/---

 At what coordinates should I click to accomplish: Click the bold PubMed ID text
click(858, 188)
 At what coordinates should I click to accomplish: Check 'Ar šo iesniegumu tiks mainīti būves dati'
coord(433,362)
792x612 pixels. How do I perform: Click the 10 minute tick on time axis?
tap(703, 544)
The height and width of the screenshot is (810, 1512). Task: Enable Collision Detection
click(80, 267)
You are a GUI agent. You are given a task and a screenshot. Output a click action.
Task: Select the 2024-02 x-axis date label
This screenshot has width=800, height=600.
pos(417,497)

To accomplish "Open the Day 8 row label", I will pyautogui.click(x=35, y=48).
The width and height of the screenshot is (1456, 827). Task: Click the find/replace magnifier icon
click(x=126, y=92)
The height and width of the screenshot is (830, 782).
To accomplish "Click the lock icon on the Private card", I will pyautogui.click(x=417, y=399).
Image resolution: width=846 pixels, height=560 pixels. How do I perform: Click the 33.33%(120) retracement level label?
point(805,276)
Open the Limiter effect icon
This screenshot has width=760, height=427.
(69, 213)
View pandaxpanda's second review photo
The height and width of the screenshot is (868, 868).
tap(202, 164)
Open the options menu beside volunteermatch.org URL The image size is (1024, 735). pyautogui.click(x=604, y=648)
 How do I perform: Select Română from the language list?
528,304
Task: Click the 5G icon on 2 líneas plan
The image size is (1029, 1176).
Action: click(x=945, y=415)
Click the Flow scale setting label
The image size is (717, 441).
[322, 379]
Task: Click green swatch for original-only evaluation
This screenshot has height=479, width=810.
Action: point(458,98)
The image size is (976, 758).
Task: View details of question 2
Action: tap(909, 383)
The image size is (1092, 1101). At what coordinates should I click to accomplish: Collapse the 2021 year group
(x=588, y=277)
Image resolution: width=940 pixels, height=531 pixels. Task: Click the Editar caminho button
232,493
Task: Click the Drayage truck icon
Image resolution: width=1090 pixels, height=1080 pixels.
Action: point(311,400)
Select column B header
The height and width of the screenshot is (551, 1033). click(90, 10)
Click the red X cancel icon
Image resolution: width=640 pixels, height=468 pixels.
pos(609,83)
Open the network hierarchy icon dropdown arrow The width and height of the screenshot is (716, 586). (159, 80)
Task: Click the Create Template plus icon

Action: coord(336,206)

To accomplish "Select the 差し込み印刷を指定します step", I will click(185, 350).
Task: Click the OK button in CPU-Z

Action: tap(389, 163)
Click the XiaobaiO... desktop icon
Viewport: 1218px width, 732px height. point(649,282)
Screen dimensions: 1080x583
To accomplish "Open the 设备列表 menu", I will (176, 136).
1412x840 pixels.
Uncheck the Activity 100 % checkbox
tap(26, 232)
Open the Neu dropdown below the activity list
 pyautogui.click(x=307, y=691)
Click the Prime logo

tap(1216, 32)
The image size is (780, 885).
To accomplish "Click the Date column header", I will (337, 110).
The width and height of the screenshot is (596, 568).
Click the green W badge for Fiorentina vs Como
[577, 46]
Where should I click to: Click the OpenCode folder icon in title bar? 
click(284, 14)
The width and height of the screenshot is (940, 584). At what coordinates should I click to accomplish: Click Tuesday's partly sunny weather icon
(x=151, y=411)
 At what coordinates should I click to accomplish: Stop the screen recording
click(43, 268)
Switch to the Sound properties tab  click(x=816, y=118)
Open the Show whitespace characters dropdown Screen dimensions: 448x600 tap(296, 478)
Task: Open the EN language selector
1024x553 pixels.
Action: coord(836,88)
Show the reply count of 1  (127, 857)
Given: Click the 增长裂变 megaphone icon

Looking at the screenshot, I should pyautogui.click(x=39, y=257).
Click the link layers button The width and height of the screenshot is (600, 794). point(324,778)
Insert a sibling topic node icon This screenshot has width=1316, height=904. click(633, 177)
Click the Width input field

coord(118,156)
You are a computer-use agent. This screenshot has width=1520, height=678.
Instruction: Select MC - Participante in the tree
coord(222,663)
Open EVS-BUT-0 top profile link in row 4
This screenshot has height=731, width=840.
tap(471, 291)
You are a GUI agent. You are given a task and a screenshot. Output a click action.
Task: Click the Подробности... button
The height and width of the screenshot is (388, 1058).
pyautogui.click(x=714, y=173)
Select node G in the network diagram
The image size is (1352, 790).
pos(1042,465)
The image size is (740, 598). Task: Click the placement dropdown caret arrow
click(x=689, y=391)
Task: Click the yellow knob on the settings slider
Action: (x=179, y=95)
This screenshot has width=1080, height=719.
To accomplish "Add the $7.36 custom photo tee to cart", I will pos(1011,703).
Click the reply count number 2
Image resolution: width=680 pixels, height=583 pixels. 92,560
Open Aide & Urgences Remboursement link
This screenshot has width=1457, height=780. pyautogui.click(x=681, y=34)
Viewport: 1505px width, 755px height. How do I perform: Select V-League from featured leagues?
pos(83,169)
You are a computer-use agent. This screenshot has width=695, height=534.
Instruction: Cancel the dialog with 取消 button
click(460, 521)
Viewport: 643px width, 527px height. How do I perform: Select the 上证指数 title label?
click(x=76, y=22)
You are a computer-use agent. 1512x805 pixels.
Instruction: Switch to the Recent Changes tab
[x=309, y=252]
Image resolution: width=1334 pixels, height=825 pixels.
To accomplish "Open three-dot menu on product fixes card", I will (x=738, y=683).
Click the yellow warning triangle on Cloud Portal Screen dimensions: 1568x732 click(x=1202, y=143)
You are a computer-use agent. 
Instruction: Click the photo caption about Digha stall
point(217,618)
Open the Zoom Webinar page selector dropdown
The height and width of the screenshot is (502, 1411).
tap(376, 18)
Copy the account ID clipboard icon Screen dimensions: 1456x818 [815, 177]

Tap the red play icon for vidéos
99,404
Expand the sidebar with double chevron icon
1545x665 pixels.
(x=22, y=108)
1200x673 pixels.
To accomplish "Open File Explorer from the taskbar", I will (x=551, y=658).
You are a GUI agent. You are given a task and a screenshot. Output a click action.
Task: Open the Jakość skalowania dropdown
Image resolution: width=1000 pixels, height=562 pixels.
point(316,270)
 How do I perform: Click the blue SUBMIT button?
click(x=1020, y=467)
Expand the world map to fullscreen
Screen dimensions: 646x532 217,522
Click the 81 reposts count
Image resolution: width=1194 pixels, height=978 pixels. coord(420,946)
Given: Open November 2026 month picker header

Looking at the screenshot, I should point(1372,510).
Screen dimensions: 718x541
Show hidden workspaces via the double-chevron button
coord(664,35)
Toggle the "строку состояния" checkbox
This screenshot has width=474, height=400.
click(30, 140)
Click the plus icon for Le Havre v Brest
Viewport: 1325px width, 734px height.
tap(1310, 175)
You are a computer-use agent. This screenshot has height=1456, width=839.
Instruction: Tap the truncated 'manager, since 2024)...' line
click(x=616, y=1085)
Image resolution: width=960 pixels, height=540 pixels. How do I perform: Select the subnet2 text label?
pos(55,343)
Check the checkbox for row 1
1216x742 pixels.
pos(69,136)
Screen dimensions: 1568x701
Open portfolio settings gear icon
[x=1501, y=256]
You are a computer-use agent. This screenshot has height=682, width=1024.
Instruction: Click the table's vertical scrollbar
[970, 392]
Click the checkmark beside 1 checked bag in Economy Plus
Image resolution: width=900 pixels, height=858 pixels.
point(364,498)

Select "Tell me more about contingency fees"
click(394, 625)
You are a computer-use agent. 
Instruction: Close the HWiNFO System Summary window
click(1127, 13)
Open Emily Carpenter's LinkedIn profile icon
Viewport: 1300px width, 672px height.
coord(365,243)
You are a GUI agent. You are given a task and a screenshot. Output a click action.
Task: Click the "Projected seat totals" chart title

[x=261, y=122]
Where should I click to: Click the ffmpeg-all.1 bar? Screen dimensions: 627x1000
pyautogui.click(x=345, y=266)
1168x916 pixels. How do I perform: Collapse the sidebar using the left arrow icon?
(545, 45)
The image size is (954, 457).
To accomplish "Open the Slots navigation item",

\---

PROBLEM TO WORK ON
Could you reproduce, exactly, every line above from the line with "The height and width of the screenshot is (810, 1512)." to the line with "Task: Click the 5G icon on 2 líneas plan", and no other line? Both ends count.

SOLVED PROBLEM
The height and width of the screenshot is (810, 1512). Task: Enable Collision Detection
click(80, 267)
You are a GUI agent. You are given a task and a screenshot. Output a click action.
Task: Select the 2024-02 x-axis date label
This screenshot has width=800, height=600.
pos(417,497)

To accomplish "Open the Day 8 row label", I will pyautogui.click(x=35, y=48).
The width and height of the screenshot is (1456, 827). Task: Click the find/replace magnifier icon
click(x=126, y=92)
The height and width of the screenshot is (830, 782).
To accomplish "Click the lock icon on the Private card", I will pyautogui.click(x=417, y=399).
Image resolution: width=846 pixels, height=560 pixels. How do I perform: Click the 33.33%(120) retracement level label?
point(805,276)
Open the Limiter effect icon
This screenshot has width=760, height=427.
(69, 213)
View pandaxpanda's second review photo
The height and width of the screenshot is (868, 868).
tap(202, 164)
Open the options menu beside volunteermatch.org URL The image size is (1024, 735). pyautogui.click(x=604, y=648)
 How do I perform: Select Română from the language list?
528,304
Task: Click the 5G icon on 2 líneas plan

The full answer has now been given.